- [Activity]:
Return each entry exactly, so that nothing in the data differs from the original.
++++ Records for this task ++++
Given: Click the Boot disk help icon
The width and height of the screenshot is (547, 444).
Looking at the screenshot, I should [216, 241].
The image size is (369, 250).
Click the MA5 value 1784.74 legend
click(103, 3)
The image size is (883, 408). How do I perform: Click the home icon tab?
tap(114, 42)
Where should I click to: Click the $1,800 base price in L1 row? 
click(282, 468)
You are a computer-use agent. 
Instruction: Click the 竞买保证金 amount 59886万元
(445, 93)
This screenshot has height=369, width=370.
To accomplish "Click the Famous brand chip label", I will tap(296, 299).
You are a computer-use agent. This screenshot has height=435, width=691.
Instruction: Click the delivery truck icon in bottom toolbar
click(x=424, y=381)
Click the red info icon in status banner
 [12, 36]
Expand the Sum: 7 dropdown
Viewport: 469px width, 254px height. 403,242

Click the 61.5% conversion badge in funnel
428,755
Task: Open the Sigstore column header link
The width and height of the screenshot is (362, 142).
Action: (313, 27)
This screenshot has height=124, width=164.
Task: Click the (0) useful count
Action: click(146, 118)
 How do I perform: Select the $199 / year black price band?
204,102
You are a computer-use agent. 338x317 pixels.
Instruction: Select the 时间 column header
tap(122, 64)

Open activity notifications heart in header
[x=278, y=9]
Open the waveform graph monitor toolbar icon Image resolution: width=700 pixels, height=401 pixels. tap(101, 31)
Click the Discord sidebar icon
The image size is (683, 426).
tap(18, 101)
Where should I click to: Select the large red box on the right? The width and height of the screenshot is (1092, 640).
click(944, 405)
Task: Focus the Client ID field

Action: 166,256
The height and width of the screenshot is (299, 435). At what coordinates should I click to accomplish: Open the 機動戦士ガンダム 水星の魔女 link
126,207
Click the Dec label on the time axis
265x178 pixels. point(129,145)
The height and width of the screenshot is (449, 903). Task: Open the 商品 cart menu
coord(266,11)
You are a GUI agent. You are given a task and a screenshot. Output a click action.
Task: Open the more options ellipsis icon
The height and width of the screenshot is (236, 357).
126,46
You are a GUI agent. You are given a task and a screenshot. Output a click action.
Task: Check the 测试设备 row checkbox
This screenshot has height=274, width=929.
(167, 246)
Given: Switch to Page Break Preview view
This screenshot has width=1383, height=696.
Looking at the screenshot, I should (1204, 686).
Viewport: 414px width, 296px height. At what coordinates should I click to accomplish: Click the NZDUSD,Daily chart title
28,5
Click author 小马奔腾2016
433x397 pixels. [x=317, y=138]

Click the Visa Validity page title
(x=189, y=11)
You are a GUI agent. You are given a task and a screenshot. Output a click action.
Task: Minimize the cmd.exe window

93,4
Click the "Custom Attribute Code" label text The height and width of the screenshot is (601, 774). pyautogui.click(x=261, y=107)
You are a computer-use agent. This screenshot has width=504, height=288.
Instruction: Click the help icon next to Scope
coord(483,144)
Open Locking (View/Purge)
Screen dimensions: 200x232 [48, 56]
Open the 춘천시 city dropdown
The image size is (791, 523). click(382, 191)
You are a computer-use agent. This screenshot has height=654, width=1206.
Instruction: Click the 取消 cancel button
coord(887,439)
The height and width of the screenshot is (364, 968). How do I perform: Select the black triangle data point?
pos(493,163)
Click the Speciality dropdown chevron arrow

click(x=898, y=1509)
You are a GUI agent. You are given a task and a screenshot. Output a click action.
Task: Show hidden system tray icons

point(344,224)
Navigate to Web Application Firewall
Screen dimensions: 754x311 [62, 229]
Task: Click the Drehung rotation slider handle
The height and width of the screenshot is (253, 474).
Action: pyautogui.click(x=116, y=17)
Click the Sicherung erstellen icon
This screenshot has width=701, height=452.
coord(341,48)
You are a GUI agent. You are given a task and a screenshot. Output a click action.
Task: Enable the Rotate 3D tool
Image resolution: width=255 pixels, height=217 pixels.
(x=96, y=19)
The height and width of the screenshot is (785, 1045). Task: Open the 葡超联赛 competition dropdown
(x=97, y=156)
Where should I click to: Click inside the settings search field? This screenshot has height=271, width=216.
++++
- [Solution]:
Given: Click the Boot disk help icon
The width and height of the screenshot is (547, 444).
Looking at the screenshot, I should [216, 241].
The image size is (369, 250).
Click the MA5 value 1784.74 legend
click(103, 3)
The image size is (883, 408). How do I perform: Click the home icon tab?
tap(114, 42)
Where should I click to: Click the $1,800 base price in L1 row? 
click(282, 468)
You are a computer-use agent. 
Instruction: Click the 竞买保证金 amount 59886万元
(445, 93)
This screenshot has height=369, width=370.
To accomplish "Click the Famous brand chip label", I will tap(296, 299).
You are a computer-use agent. This screenshot has height=435, width=691.
Instruction: Click the delivery truck icon in bottom toolbar
click(x=424, y=381)
Click the red info icon in status banner
 [12, 36]
Expand the Sum: 7 dropdown
Viewport: 469px width, 254px height. 403,242

Click the 61.5% conversion badge in funnel
428,755
Task: Open the Sigstore column header link
The width and height of the screenshot is (362, 142).
Action: (313, 27)
This screenshot has height=124, width=164.
Task: Click the (0) useful count
Action: click(146, 118)
 How do I perform: Select the $199 / year black price band?
204,102
You are a computer-use agent. 338x317 pixels.
Instruction: Select the 时间 column header
tap(122, 64)

Open activity notifications heart in header
[x=278, y=9]
Open the waveform graph monitor toolbar icon Image resolution: width=700 pixels, height=401 pixels. tap(101, 31)
Click the Discord sidebar icon
The image size is (683, 426).
tap(18, 101)
Where should I click to: Select the large red box on the right? The width and height of the screenshot is (1092, 640).
click(944, 405)
Task: Focus the Client ID field

Action: 166,256
The height and width of the screenshot is (299, 435). At what coordinates should I click to accomplish: Open the 機動戦士ガンダム 水星の魔女 link
126,207
Click the Dec label on the time axis
265x178 pixels. point(129,145)
The height and width of the screenshot is (449, 903). Task: Open the 商品 cart menu
coord(266,11)
You are a GUI agent. You are given a task and a screenshot. Output a click action.
Task: Open the more options ellipsis icon
The height and width of the screenshot is (236, 357).
126,46
You are a GUI agent. You are given a task and a screenshot. Output a click action.
Task: Check the 测试设备 row checkbox
This screenshot has height=274, width=929.
(167, 246)
Given: Switch to Page Break Preview view
This screenshot has width=1383, height=696.
Looking at the screenshot, I should (1204, 686).
Viewport: 414px width, 296px height. At what coordinates should I click to accomplish: Click the NZDUSD,Daily chart title
28,5
Click author 小马奔腾2016
433x397 pixels. [x=317, y=138]

Click the Visa Validity page title
(x=189, y=11)
You are a GUI agent. You are given a task and a screenshot. Output a click action.
Task: Minimize the cmd.exe window

93,4
Click the "Custom Attribute Code" label text The height and width of the screenshot is (601, 774). pyautogui.click(x=261, y=107)
You are a computer-use agent. This screenshot has width=504, height=288.
Instruction: Click the help icon next to Scope
coord(483,144)
Open Locking (View/Purge)
Screen dimensions: 200x232 [48, 56]
Open the 춘천시 city dropdown
The image size is (791, 523). click(382, 191)
You are a computer-use agent. This screenshot has height=654, width=1206.
Instruction: Click the 取消 cancel button
coord(887,439)
The height and width of the screenshot is (364, 968). How do I perform: Select the black triangle data point?
pos(493,163)
Click the Speciality dropdown chevron arrow

click(x=898, y=1509)
You are a GUI agent. You are given a task and a screenshot. Output a click action.
Task: Show hidden system tray icons

point(344,224)
Navigate to Web Application Firewall
Screen dimensions: 754x311 [62, 229]
Task: Click the Drehung rotation slider handle
The height and width of the screenshot is (253, 474).
Action: pyautogui.click(x=116, y=17)
Click the Sicherung erstellen icon
This screenshot has width=701, height=452.
coord(341,48)
You are a GUI agent. You are given a task and a screenshot. Output a click action.
Task: Enable the Rotate 3D tool
Image resolution: width=255 pixels, height=217 pixels.
(x=96, y=19)
The height and width of the screenshot is (785, 1045). Task: Open the 葡超联赛 competition dropdown
(x=97, y=156)
Where should I click to: Click inside the settings search field? This screenshot has height=271, width=216.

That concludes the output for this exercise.